• Do this:
Write out the passage in the linked list frequency write-up from "The problem involves" up to and including "new linked list.", copying it word for word.

Problem of The Day: Linked List Frequency

Problem Statement

Intuition

The problem involves counting the frequencies of elements in a linked list and creating a new linked list with these frequencies.

Approach

I approach the problem by using a dictionary (freq_map) to store the frequencies of each element in the linked list. I iterate through the linked list, updating the frequencies in the dictionary. Then, I create a new linked list by iterating through the values in the dictionary and appending nodes with the corresponding frequencies to the result.

Complexity

• Time complexity: O(n), where n is the number of nodes in the linked list. The algorithm iterates through the list once to count the frequencies and once to create the new linked list.

• Space complexity: O(m), where m is the number of unique elements in the linked list. The space required for the dictionary is proportional to the number of unique elements in the linked list.

Code

# Definition for singly-linked list.
# class ListNode:
#     def __init__(self, val=0, next=None):
#         self.val = val
#         self.next = next
class Solution:
    def frequenciesOfElements(self, head: Optional[ListNode]) -> Optional[ListNode]:
        freq_map = defaultdict(int)
        curr = head
        while curr:
            freq_map[curr.val] += 1
            curr = curr.next

        dummy = ListNode(-1)
        curr = dummy
        for v in freq_map.values():
            curr.next = ListNode(v)
            curr = curr.next

        return dummy.next

Editorial Solution

Approach 2: Hash Table

class Solution:
    def frequenciesOfElements(self, head: Optional[ListNode]) -> Optional[ListNode]:
        frequencies = {}
        current = head
        freq_head = None

        # Process the linked list, storing
        # frequency ListNodes in the hashtable
        while current is not None:
            # Existing element, increment frequency
            if current.val in frequencies:
                frequency_node = frequencies[current.val]
                frequency_node.val += 1

            # New element, create hashtable entry with frequency node
            else:
                new_frequency_node = ListNode(1, freq_head)
                frequencies[current.val] = new_frequency_node
                freq_head = new_frequency_node
            current = current.next

        return freq_head

• Material:
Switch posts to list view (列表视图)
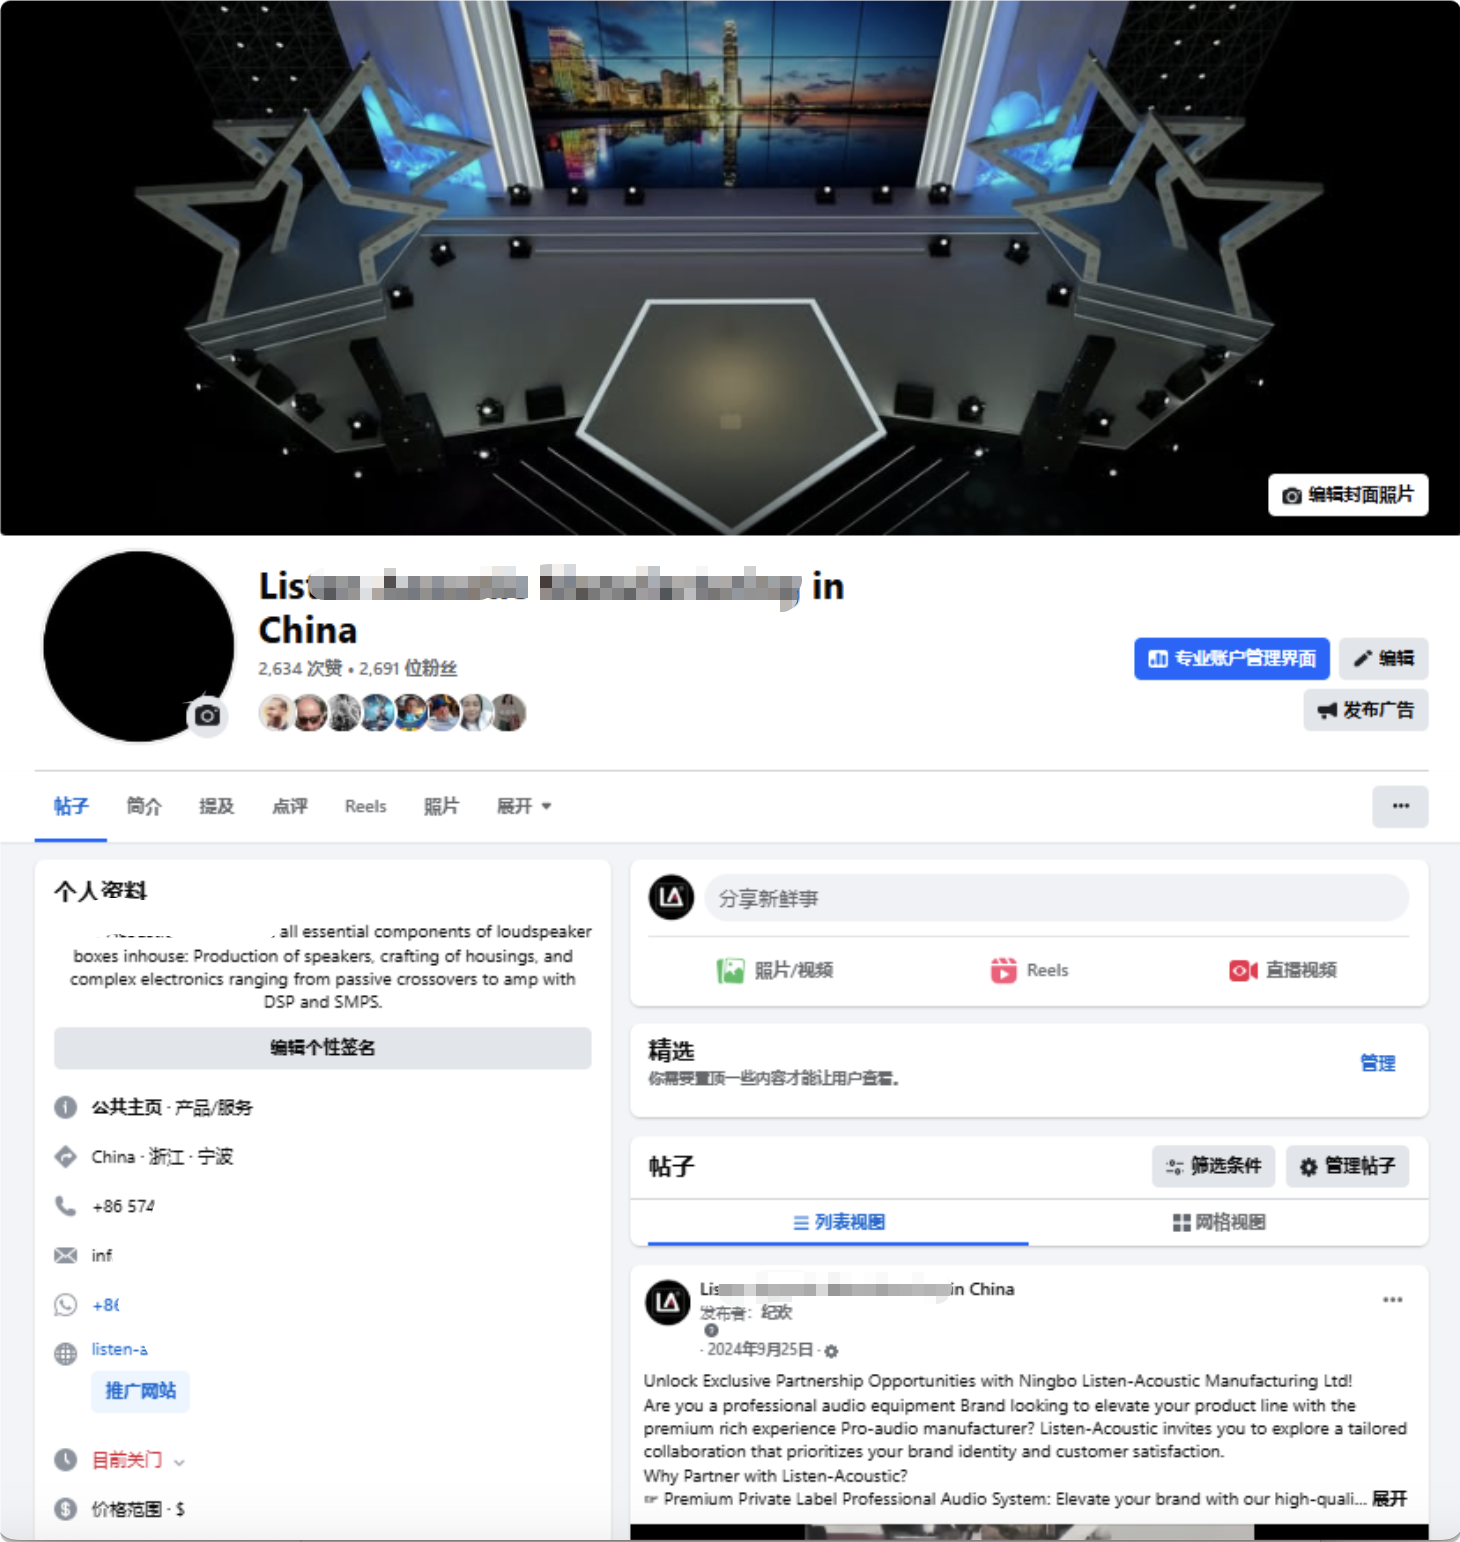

• Finished task:
The problem involves counting the frequencies of elements in a linked list and creating a new linked list with these frequencies.

Approach

I approach the problem by using a dictionary (freq_map) to store the frequencies of each element in the linked list. I iterate through the linked list, updating the frequencies in the dictionary. Then, I create a new linked list by iterating through the values in the dictionary and appending nodes with the corresponding frequencies to the result.

Complexity

• Time complexity: O(n), where n is the number of nodes in the linked list. The algorithm iterates through the list once to count the frequencies and once to create the new linked list.